Shilingi Taura Nzala v Charo Taura Nzala [2015] KEHC 1353 (KLR)
Full Case Text
REPUBLIC OF KENYA
IN THE ENVIRONMENT AND LAND COURT
AT MALINDI
ELC APPEAL NO. 4 OF 2015
SHILINGI TAURA NZALA....................................................................APPELLANT
=VERSUS=
CHARO TAURA NZALA...................................................................RESPONDENT
R U L I N G
1. The Application before me is dated 2nd May 2015 seeking for the enlargement of time within which the appellant may file and lodge his appeal.
2. The Application is also seeking for a stay of execution of the Judgment delivered on 10th March 2009.
3. The Application is premised on the grounds that the appeal was filed two years after Judgment was delivered; that at the time the Judgment was delivered, the Appellant was not informed the period within which he was to file an appeal and that the Appellant is naive and illiterate.
4. The Respondent has on the other hand also filed an Application dated 1st April 2015 praying that the appeal dated 23rd may 2011 be dismissed with costs.
5. Although the Respondent's Application is supported by the Affidavit of the Respondent, the same is not premised on any grounds.
6. The Appellant filed a Replying Affidavit opposing the Respondent's Application on 2nd June 2015. In the said response, the Appellant reiterated the depositions in his Affidavit in support of his Application.
7. I have gone through the entire file and I have not seen a Replying Affidavit by the Respondent in response to the Appellant's Application for enlargement of time.
8. The Malindi Land Disputes Tribunal delivered its decision in Land Dispute number 3 of 2009 on 10th March 2009. However, it was not until 24th May 2011 that the Respondent lodged his appeal with the then Provincial Appeals Committee pursuant to the repealed Land Disputes Tribunal Act. The said Appeal was supposed to be filed within 30 days.
9. When the Land Disputes Tribunal Act was repealed by the Environment and Land Court Act, 2011, all matters that were pending before the Provincial Appeals Committee were transferred to this court.

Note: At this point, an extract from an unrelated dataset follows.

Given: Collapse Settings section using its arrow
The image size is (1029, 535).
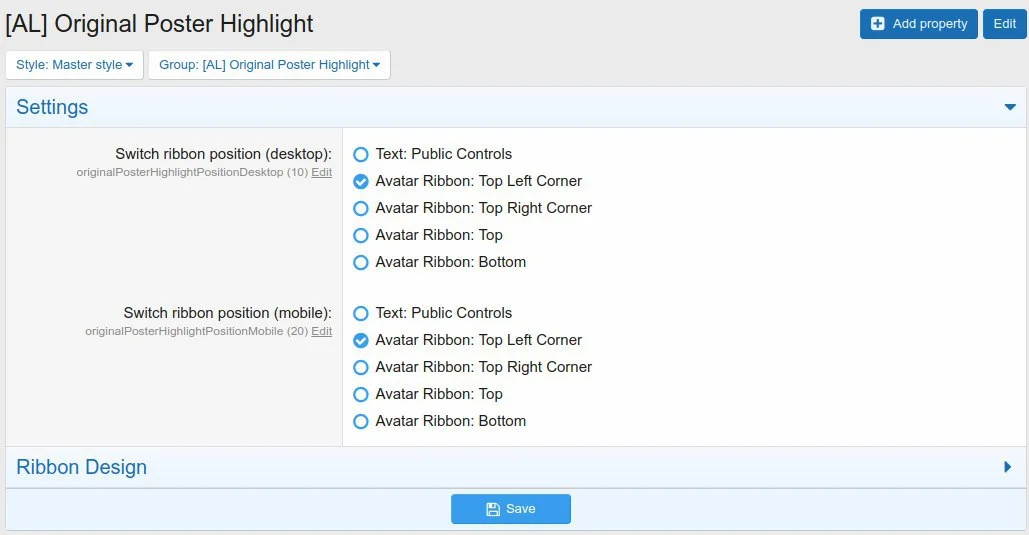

10. The Appellant is seeking for the enlargement of time within which the appeal should have been filed while the Respondent wants the appeal to be struck out for having been filed out of time.
11. Section 79G of the Civil Procedure Act provides that an appeal from the subordinate court to the High court may be admitted out of time if the Appellant satisfies the court that he had good and sufficient cause for not filing the appeal in time.
12. The Appellant has deponed that he was acting in person and is naive and illiterate.
13. It was his deposition that he was not informed that he should file an appeal within 30 days.
14. Although ignorance of the law cannot be accepted as a valid defence to a claim, this court takes cognizance of ignorance of procedural laws by illiterate men and women residing in the villages.
15. Considering that the matter in question pertains to land, an emotional and explosive issue in this country, the interests of justice demands that the Appellant should be allowed to prosecute his appeal albeit having filed it out of time in the absence of evidence of the prejudice that shall be occasioned to the Respondent.
16. Indeed, the Respondent did not file a Replying Affidavit in opposition to the said Application.
17. It is trite law that where a pleading has been filed out of time, the court can deem it to have been filed within time. Consequently, I shall deem the Memorandum of Appeal dated 23rd May 2011 to have been filed within time.
18. For those reasons, I allow the Application dated 27th May 2015 with no orders as to costs and disallow the Application dated 1st April 2015 with no orders as to costs.
Dated and delivered in Malindi this 13thday of November2015.